If you currently have an RFID system, or are thinking about purchasing one, there are a few terms that should be in the back of your mind when you start setting up your system.
The RF energy that your reader generates is sent out in electromagnetic (EM) waves and like any wave, their propagation is impacted greatly by their surroundings. Some travel in direct lines, and some move out at different angles from the bore sight (or center of the antenna). In order to better anticipate the paths RF waves travel in your system, you need to have a deeper understanding of EM waves.
EM waves, just like light waves, water waves, and sound waves react very differently in diverse settings. Below are a few reactions that these waves have with specific objects and materials which could drastically impact the performance of your RFID system.
Like all waves, EM waves reflect off of specific materials at the same angle (angle of reflection) that they approached the material (angle of incidence). EM waves are reflected from metallic surfaces, as well as dielectric surfaces such as dirt, wood, ice, asphalt, cardboard, paper, glass and concrete. Wet surfaces also provide better reflection such as pools, oceans, lakes, or even pitchers of water. Reflection can be avoided by blocking any metallic or dielectric surfaces, or adjusting your read range sensitivity on your reader.
Not as big of a concern as reflection in RFID systems, refraction is when the EM waves pass through a specific material at an angle and changes angles when it passes through. A typical example of refraction is when light waves pass through water and propagates at a different angle through the water. Water and other dielectric materials between the tag and antenna can refract the EM wave.
When RF waves seem to bend around objects instead of passing through them, it is called diffraction. Metal poles, corners of buildings, and other corners of metallic objects are where this is seen the most.
When an EM wave is absorbed by the object that it is sent toward it is called absorption. Specialized absorbent material like carbon loaded foam for example work well to absorb EM waves. Water and most materials absorb RF waves to an extent as well as refracting, reflecting or diffracting.

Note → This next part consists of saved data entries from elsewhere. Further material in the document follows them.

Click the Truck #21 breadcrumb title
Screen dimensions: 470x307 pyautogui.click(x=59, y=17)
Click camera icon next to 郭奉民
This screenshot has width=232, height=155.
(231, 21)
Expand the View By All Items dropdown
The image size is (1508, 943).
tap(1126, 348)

The definition of multipath is “when two or more favorable radio paths exist between the reader antenna and the tag.” When the reader sends a signal to the antenna to ‘ping the tag’ the antenna doesn’t just send one beam of RF waves straight forward. The reader antenna sends waves on several different paths in order to pick up the tag’s signal. This is where reflection, refraction diffraction and absorption come into play.
Each path besides the direct path is at a small angle from the center and has a high probability of experiencing reflection, refraction, diffraction or absorption depending on the materials or objects in the vicinity. That poses a problem when you have more than one tag in the read field, and you only want to read a specific subset of tags. One way to mitigate this problem would be creating a tunnel type of enclosure with RF shielding materials. For example, if you were using a conveyor belt RFID system to read tagged boxes on the warehouse floor, but only want to read the specific set of tags coming through the conveyor belt, installing the reader antennas in a contained tunnel will create a boundary from the effects of multipath.
Another problem area with multipath is if the direct RF wave intersects with another RF wave with a different phase, it will create a null spot in your read field. Null spots can occur multiple times in your read zone. In a null spot, your RFID tag will not be read by the antenna because the out of phase waves will cancel each other out.
The phase of a wave is defined as the distance between the first zero-crossing and the point in space defined as the origin. That basically states that if the waves have the same frequency and do not intersect each other, the waves are ‘in phase’. If you have two waves that either have two different frequencies or do intersect each other, these waves are called ‘out of phase’. See the drawing below for more information.
In-phase waves will intersect in the same phase, thus creating constructive interference. You can see below that constructive interference strengthens the wavelength making it possible to read well outside the normal read range of that antenna. An example of that would be if your antenna typically reads around 6 feet, in one area where two RF waves come together at the same phase, your antenna would be able to read a few feet more.
Determining the exact area that is a null zone or an extended read zone is not a trivial process. In order to determine these areas, you would have to move the tag around on the x, y, and z axis.
All of the information about EM waves and multipath above can help you to anticipate how to get the most out of your RFID system. If you effectively design the area surrounding your system, you can avoid the different effects of multipath.